Electronic – funky values out of ADC on STM32

adcarmstm32

I've got an STM32 with a straightforward voltage divider bringing in a battery level line to an ADC. The problem is that I'm getting a value that doesn't make a ton of sense to me. According to my scope, B_LEV (which is the divided line, going to GPIOC pin 1 / ADC1 channel 11) is 2.49V, with a VREF of 3.3V. The value I'm getting is 2148 (12bit adc), which should translate to 2148 / 4096 * 3.3 = 1.78V, which is obviously not true..

Am I screwing up on the math, or my ADC setting?

Here's the initialization and reading code:

void InitADC() {
  ADC_InitTypeDef ADC_InitStructure;

  RCC_ADCCLKConfig(RCC_PCLK2_Div4);
  RCC_APB2PeriphClockCmd(RCC_APB2Periph_ADC1, ENABLE);

  GPIO_InitTypeDef GPIO_InitStructure;
  GPIO_InitStructure.GPIO_Pin = GPIO_Pin_1;
  GPIO_InitStructure.GPIO_Mode = GPIO_Mode_AIN;
  GPIO_Init(GPIOC, &GPIO_InitStructure);

  ADC_InitStructure.ADC_Mode = ADC_Mode_Independent;
  ADC_InitStructure.ADC_ScanConvMode = DISABLE;
  ADC_InitStructure.ADC_ContinuousConvMode = ENABLE;
  ADC_InitStructure.ADC_ExternalTrigConv = ADC_ExternalTrigConv_None;
  ADC_InitStructure.ADC_DataAlign = ADC_DataAlign_Right;
  ADC_InitStructure.ADC_NbrOfChannel = 1;
  ADC_Init(ADC1, &ADC_InitStructure);

  ADC_RegularChannelConfig(ADC1, ADC_Channel_11, 1, ADC_SampleTime_239Cycles5);    
  ADC_Cmd(ADC1, ENABLE);
  ADC_ResetCalibration(ADC1);

  while(ADC_GetResetCalibrationStatus(ADC1));
  ADC_StartCalibration(ADC1);

  while(ADC_GetCalibrationStatus(ADC1));
  ADC_SoftwareStartConvCmd(ADC1, ENABLE);  
}

int ReadBatteryValue() {
  // Make sure we have conversion completion
  if(ADC_GetFlagStatus(ADC1, ADC_FLAG_EOC) == RESET)
    return 500;
  // Reset the flag
  ADC_ClearFlag(ADC1, ADC_FLAG_EOC);
  // Get the conversion value
  return ADC_GetConversionValue(ADC1);
}

Best Answer

Take a peek at the input impedance of the device vs the values of the resistors in your divider. You might be pullng down your input.

You say that you've got a "straightforward voltage divider" going into your ADC. I'm suggesting that it might be a bit less straightforward than you think.

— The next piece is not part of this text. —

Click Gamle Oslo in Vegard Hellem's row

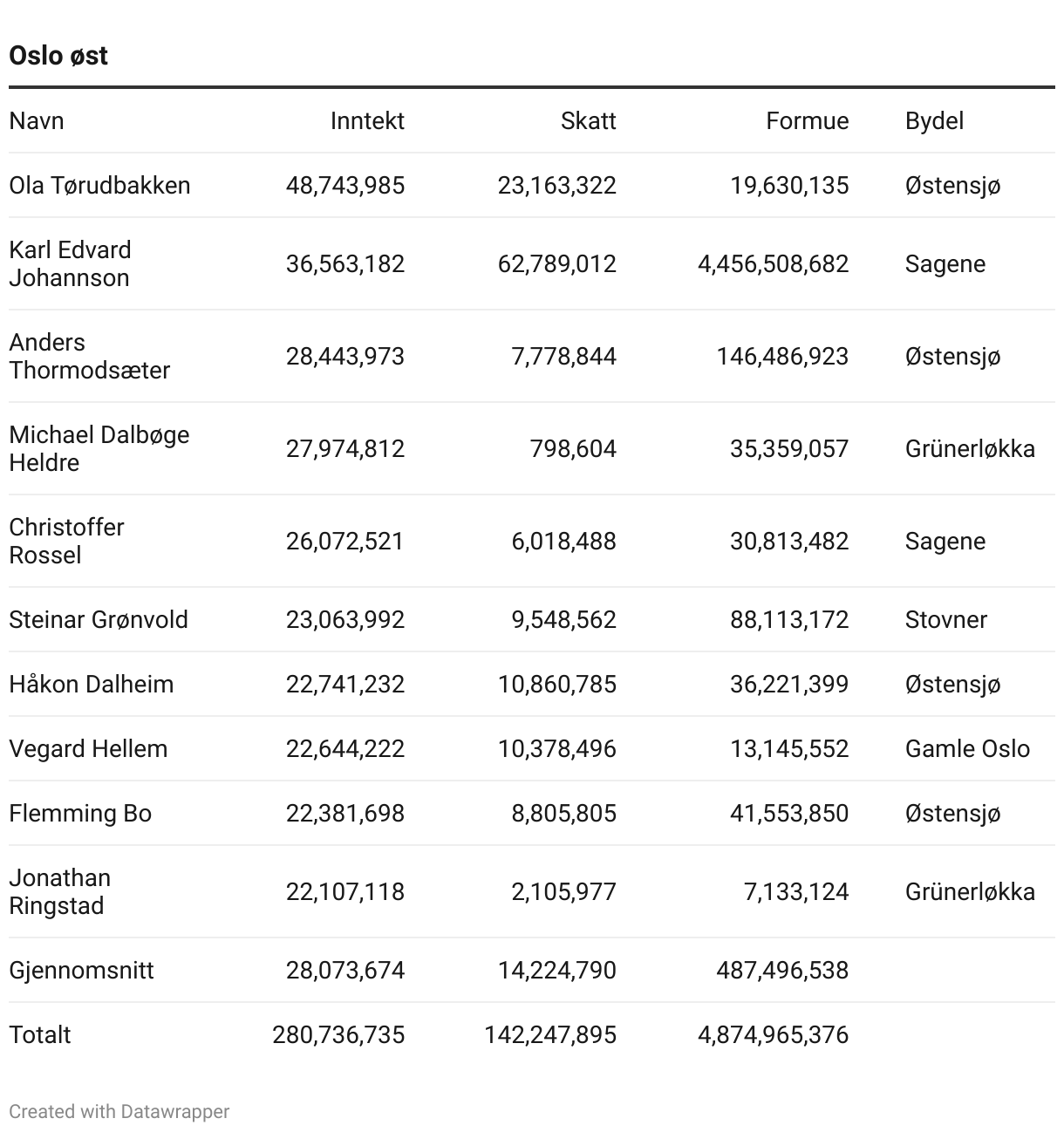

In an ideal world, you assume that the resistance of an analog input (or any amplifier) is infinite. In fact, the input should be considered to be a finite resistance. On a very good ADC, like the type you would expect to see on a National Instruments card, the input impedance is in the MegaOhm range. On typical microcontrollers, though, its much lower, usually around 10 kiloohms.

Let's assume, your straightforward voltage divider is 5v going through a 10K resistor in series with a 20K resistor, and your voltage at the ADC would be 5V*20Kohms/30Kohms, or 5V*0.66=3.35V. In reality, because the input impedance of your device is 10K, that 20K resistor is really 20K in parallel with the device's 10K, or 6.7K!!! Now what the ADC actually sees is 5V*(6.7k/16.7K), or 5V*0.40, or 2V.

Easiest way to tell what's going on: with the circuit on, use a multimeter to measure the voltage at the ADC, instead of assuming the simple voltage divider is acting the way you think it is.

In fact, an STM32 datasheet on page 124 says the input impedance of the ADC is 50K, suggesting that your voltage divider is in the neighborhood of a 50K in series with a 100K from the numbers you've given, if this is in fact the issue.

Try to keep your voltage divider resistors on the order of 1k to 2k to avoid this problem, or buffer your analog input with an op amp configured as a voltage follower.

Correction: looks like the actual input impedance, at least of the device in the datasheet I randomly chose, is 6K, or maybe even a funky function of sampling frequency (like a switched cap function) -- use the numbers at your own risk, but I think you're having a low input impedance problem.